In the ninth chapter, Olkkonen, Hansen and Gegenfurtner discuss why color vision is important and ecologically adaptive as a perceptual ability and suggest that color vision facilitates object discrimination while avoiding numerous and confounding possible perceptual states of the world. Color constancy enables identification of a given object despite the variation in illumination. Thereafter the authors review the literature on the investigations of ‘memory color’, which is the effect of the prior experience or previously seen color of a thing on the current color perception of that thing. The authors introduce their novel experimental method for the memory color investigation which is the adjustment of stimulus color by the observer to avoid the possible confounding effects of color memory. Finally the authors of this chapter discuss the effects of prior knowledge of color appearance on object identification.

At the beginning of the tenth chapter, Hilbert explores color constancy under different illuminations and claims that the phenomenology of color constancy is not stable. The rest of the chapter gives a philosophical take on the limitations in the definition of concepts like computation, judgment and inference. In the eleventh chapter, Sarah Allred brings up the topic of ambiguity in color experience (ambiguity in image formation, visual ambiguity due to the physiological properties of the photoreceptors and the existence of noise in the physiological system) and suggests a Bayesian computational approach to the problem of sensory ambiguity and information loss.

Although they converge under a main topic, each chapter of this volume could be considered as a separate paper. Also, in some chapters, the reader is confronted with philosophical claims which seem hard to test and are non-falsifiable claims, aiming to answer the proximal mechanisms of perception (e.g., Cohen’s “Computation and the Ambiguity of Perception”). In addition, like Allred’s chapter, the volume could have benefited from more neuroscientific perspectives, such as those underlying the neuronal mechanism of color constancy and reflection properties, and visual evoked potentials recordings in the investigation of color vision, to name just a few. Another approach that the book could be benefited from would be the study of non-human animals’ visual experience regarding color constancy and visual cognition.

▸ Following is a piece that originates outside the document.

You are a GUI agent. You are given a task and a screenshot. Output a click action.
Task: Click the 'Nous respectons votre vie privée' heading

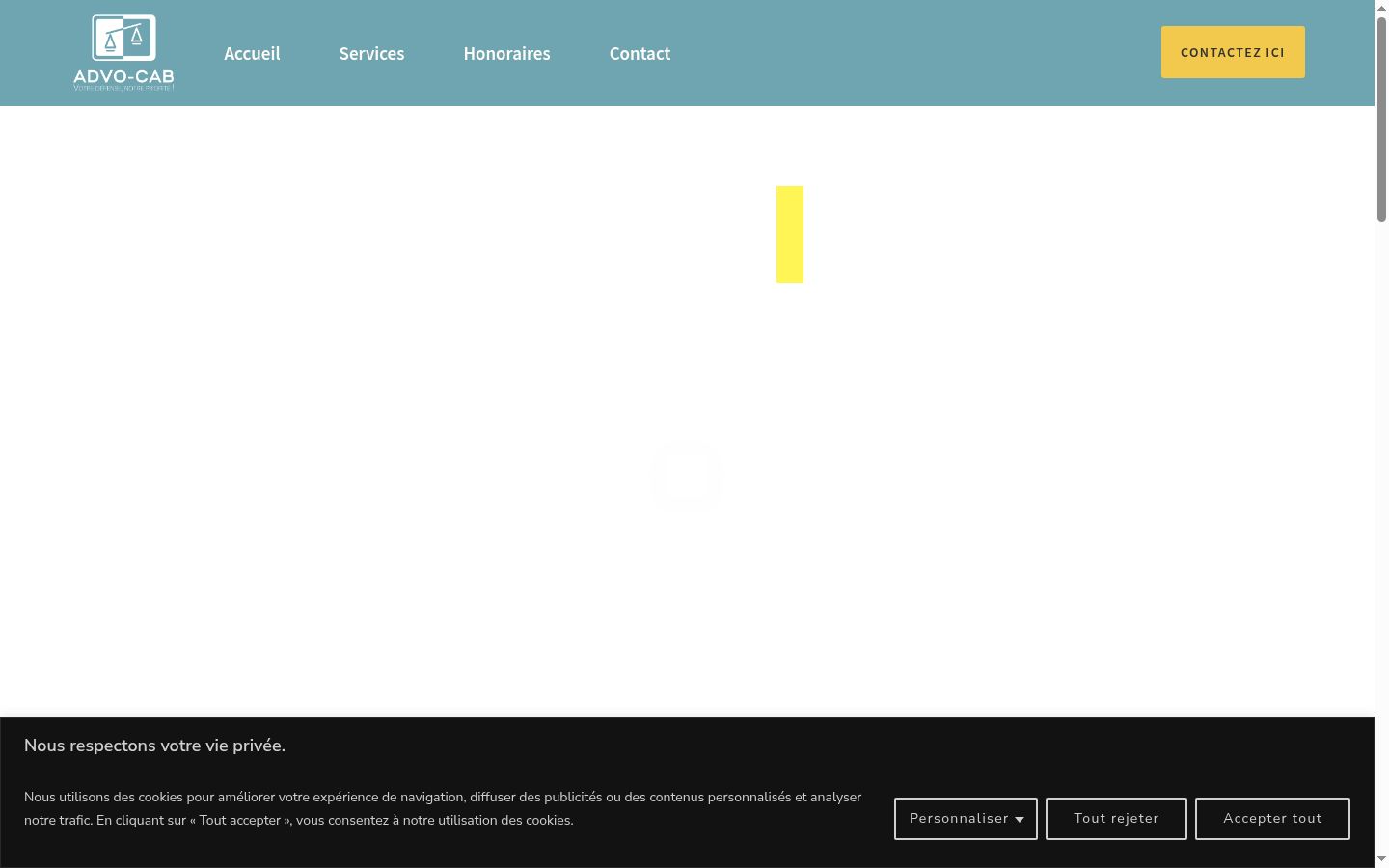(154, 746)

This volume represents the recent fundamental theories and findings concerning visual experience through the works of leading scholars and professionals of the field. A key strength of this volume, unlike many similar books, is its tolerance towards opposing ideas and views, as the authors of different chapters have different views and sometimes contradictory opinions about a specific topic, making the volume’s overall attitude unbiased. The book is unique in the way that it shows the recent understandings in the philosophy of perception, which could be considered in line with the classic works such as Kant and Merleau-Ponty on perception. Also this volume could be considered as a follow-up on Hatfield’s previous volume, Perception and Cognition: Essays in the Philosophy of Psychology (Hatfield, 2009), which is his perspectives on different aspects of vision from theoretical issues in visual perception and cognition to color perception.

Due to the nature of the volume which is a discussion regarding the recent findings in visual experience with a focus on the philosophical point of view, it seems that the book is written mainly for the professionals of the field and does not seem to be an easy read for non-professionals and general readers. Visual Perception is therefore an essential resource for the professionals and researchers in the fields of visual perception, theory of mind and philosophy of science.

References

  • Hatfield, G. (2009). Perception and cognition: Essays in the philosophy of psychology. New York, NY: Oxford University Press.